Will Baldwin shooting lead to criminal charges or lawsuits?

Los Angeles (AFP) – As the chain of events that led to actor Alec Baldwin fatally shooting a cinematographer becomes clearer, the question remains: who, if anyone, will be held responsible for the death of Halyna Hutchins?


No arrests have been made, but prosecutors have not yet ruled out criminal charges against those involved in the tragedy that struck the set of low-budget Western film "Rust" in New Mexico last Thursday.

Legal experts told AFP that in theory, prosecutors could explore two avenues for charging Baldwin: as the actor who pulled the trigger during a rehearsal or as a producer of the film.

While many facts about the shooting have not yet been established, all agreed that Baldwin is unlikely to be seen as criminally liable for discharging the weapon.

Baldwin was handed the gun by assistant director Dave Halls, who announced that the weapon was safe, using the industry lingo "cold gun."

"He appears to have reasonably believed that this was not a loaded weapon," said University of Southern California law professor Gregory Keating.

Involuntary manslaughter would require proof of reckless conduct.

"Alec Baldwin does not appear to have a whole lot of liability... the further you get from the person who's in charge of the gun, the less likely," criminal defense lawyer Richard Kaplan, of Kaplan Marino, told AFP.

Baldwin has said in a statement that he is "fully cooperating with the police investigation to address how this tragedy occurred."

Meanwhile, "Rust" has 12 credited producers and executive producers, including Baldwin.

In Hollywood, such a title can mean anything from the person with ultimate authority on set to someone who helped to raise money early on in a movie's production.

It is not yet clear which of those dozen individuals was making on-the-ground decisions about hiring crew and enforcing safety conditions, or the extent of Baldwin's role in those outcomes.

The production company has not responded to repeated AFP requests for comment.

"I personally feel [Baldwin] would probably be too far removed," said Kaplan.

"When you're an A-list actor generally, and you get a producer's credit, it doesn't mean you have enhanced responsibilities of a line producer... it's really just for economic reasons."

"He just looks like a passive investor as a producer," agreed Keating.

'Not personal'

Separate from the criminal investigation, the experts said it is highly likely that Hutchins' family and director Joel Souza, who was also injured in the shooting, will sue.

Lawsuits would likely target the film's production company, Baldwin and the other producers, as well as "anybody who remotely came into contact with the gun," said legal consultant Bryan Sullivan.

"I anticipate that everybody's going to be sued," he said.

Baldwin is likely to be named in any civil action because of his deep pockets, and because his fame would help draw media coverage, according to Sullivan.

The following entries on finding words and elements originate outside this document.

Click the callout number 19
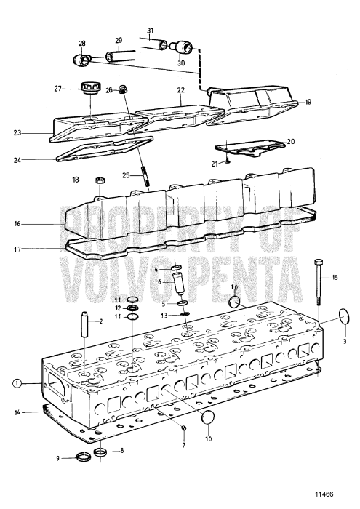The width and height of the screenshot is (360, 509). (x=308, y=103)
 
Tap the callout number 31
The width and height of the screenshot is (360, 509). (x=150, y=31)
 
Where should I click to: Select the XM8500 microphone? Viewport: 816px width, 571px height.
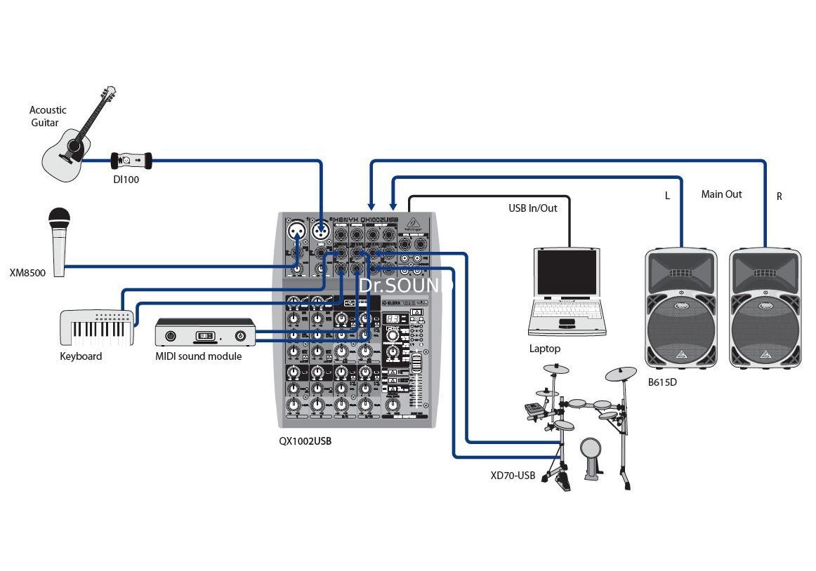[x=59, y=239]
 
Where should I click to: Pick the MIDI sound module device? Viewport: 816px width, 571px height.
[x=205, y=332]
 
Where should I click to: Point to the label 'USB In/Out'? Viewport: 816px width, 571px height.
[x=533, y=208]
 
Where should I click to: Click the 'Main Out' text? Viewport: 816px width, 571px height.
[x=721, y=194]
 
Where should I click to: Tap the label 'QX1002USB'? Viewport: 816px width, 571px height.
[x=305, y=442]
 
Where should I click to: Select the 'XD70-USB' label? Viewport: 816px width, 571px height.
[x=513, y=476]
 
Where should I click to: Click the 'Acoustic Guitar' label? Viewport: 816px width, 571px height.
[x=48, y=116]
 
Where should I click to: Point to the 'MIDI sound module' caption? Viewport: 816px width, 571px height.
[x=198, y=356]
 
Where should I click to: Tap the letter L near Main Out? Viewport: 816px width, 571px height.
[x=667, y=196]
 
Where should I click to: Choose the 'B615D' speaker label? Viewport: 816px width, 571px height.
[x=663, y=383]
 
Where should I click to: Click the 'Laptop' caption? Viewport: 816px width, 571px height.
[x=545, y=349]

"I doubt the assistant director has substantial wealth, so a plaintiff's lawyer would definitely want to name Alec Baldwin to get the money in there," he added.

But legal experts pointed to others involved in the tragedy who could potentially be named, including armorer Hannah Gutierrez-Reed and Halls.

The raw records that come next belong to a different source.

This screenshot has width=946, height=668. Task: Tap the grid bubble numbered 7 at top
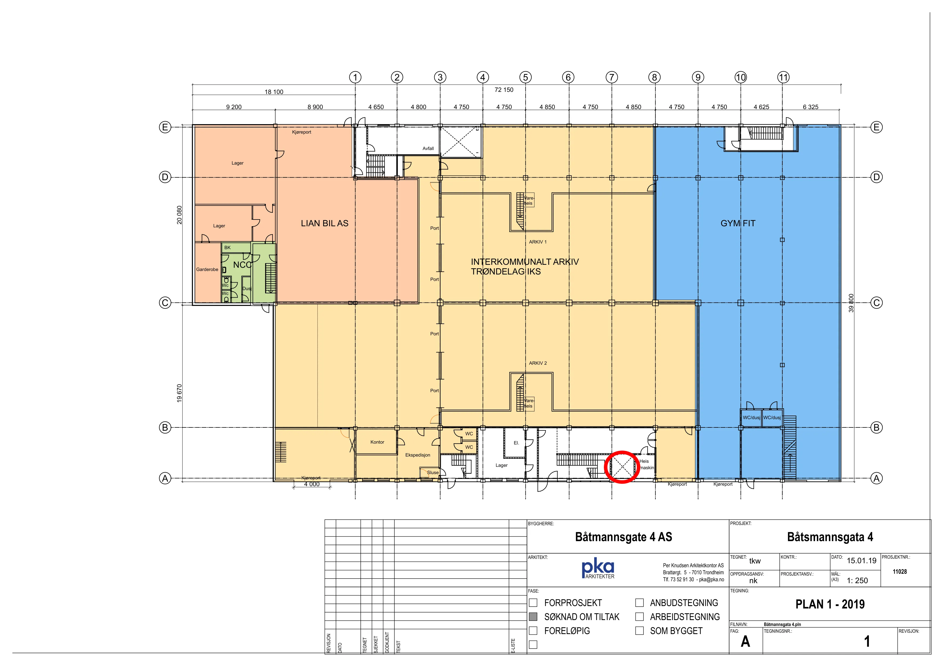(612, 77)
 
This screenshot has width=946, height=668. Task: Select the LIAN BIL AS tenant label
(325, 224)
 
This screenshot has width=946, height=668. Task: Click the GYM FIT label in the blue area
(738, 224)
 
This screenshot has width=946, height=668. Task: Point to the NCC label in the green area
(242, 265)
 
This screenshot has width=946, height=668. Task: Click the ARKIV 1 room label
(538, 242)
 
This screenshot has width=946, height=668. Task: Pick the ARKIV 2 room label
(538, 363)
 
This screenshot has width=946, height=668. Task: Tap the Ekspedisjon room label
(418, 455)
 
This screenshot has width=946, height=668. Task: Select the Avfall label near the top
(428, 149)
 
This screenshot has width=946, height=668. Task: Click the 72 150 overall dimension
(504, 90)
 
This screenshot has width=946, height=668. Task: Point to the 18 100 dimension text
(274, 92)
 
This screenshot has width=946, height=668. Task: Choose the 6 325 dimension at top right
(810, 107)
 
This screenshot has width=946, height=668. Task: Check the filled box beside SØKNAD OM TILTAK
(533, 617)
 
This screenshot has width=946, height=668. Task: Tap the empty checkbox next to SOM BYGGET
(639, 631)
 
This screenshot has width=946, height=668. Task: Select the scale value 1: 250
(857, 581)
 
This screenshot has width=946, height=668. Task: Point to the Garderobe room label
(207, 270)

The role of armorer involves supplying and keeping weapons safe on set, ensuring that they are accounted for at all times, and locked away when not in use.

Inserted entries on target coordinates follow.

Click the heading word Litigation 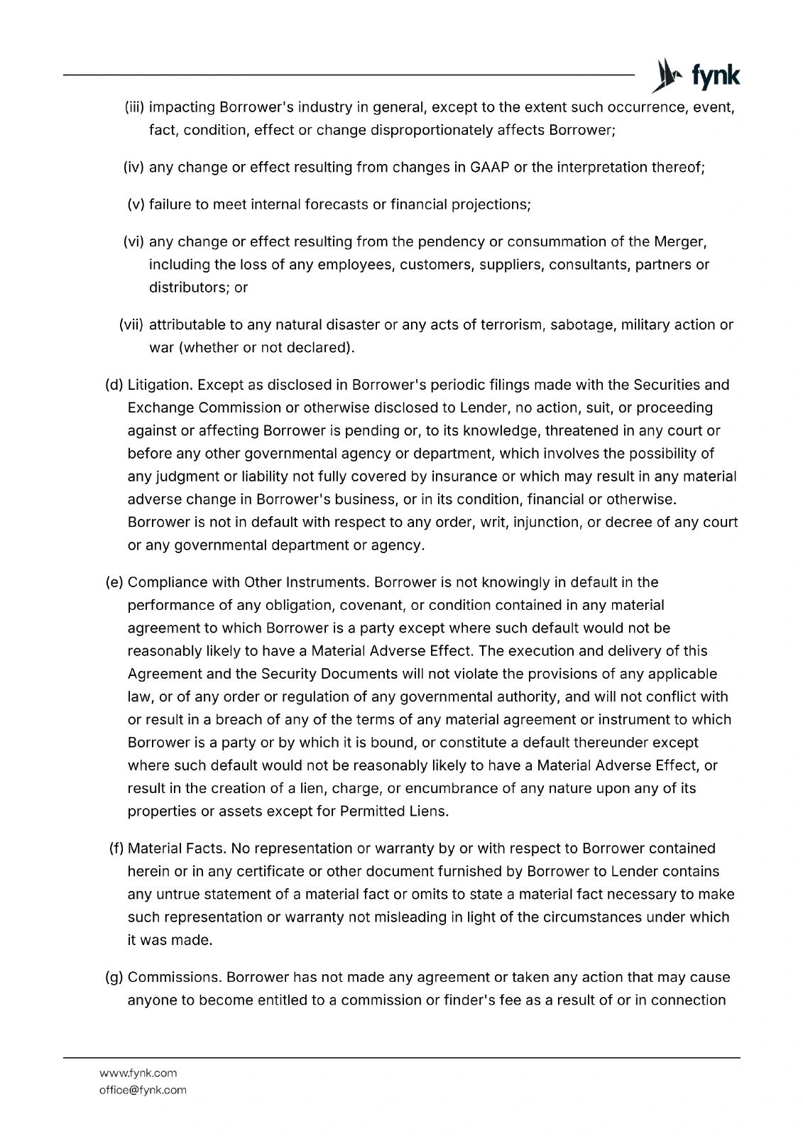click(160, 385)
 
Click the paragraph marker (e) click(114, 582)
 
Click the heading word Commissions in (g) click(175, 977)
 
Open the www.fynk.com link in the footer click(138, 1073)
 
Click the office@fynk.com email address click(143, 1090)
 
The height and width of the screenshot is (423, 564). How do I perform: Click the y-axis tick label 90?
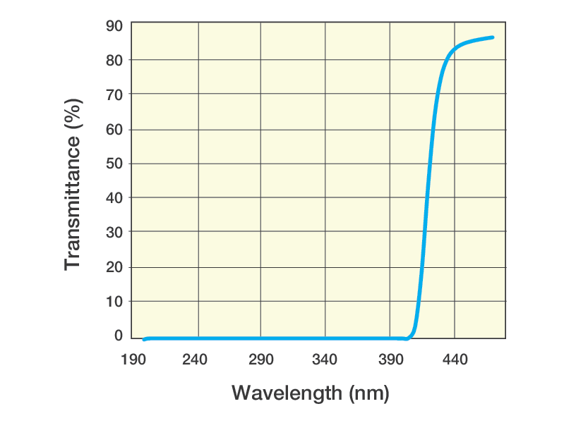pyautogui.click(x=114, y=26)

Entertainment trade website The Wrap reported that crew members had been using the weapons just hours before Hutchins was killed.

Neither Gutierrez-Reed nor Halls could be reached for comment.

Beyond those handling the weapons, the apparent failure of any producer to address on-set safety concerns means all involved are "getting opened up to liability for their own negligence," said Keating.

"Rust" crew members had complained about lax on-set protocols, and a gun was mistakenly fired at least twice on set in the days before Hutchins' death, multiple US outlets reported.

Ultimately, for any lawyer representing the family of the deceased, the target of the civil action is "not personal," said Kaplan.

"They're just trying to get as much as they can for the family."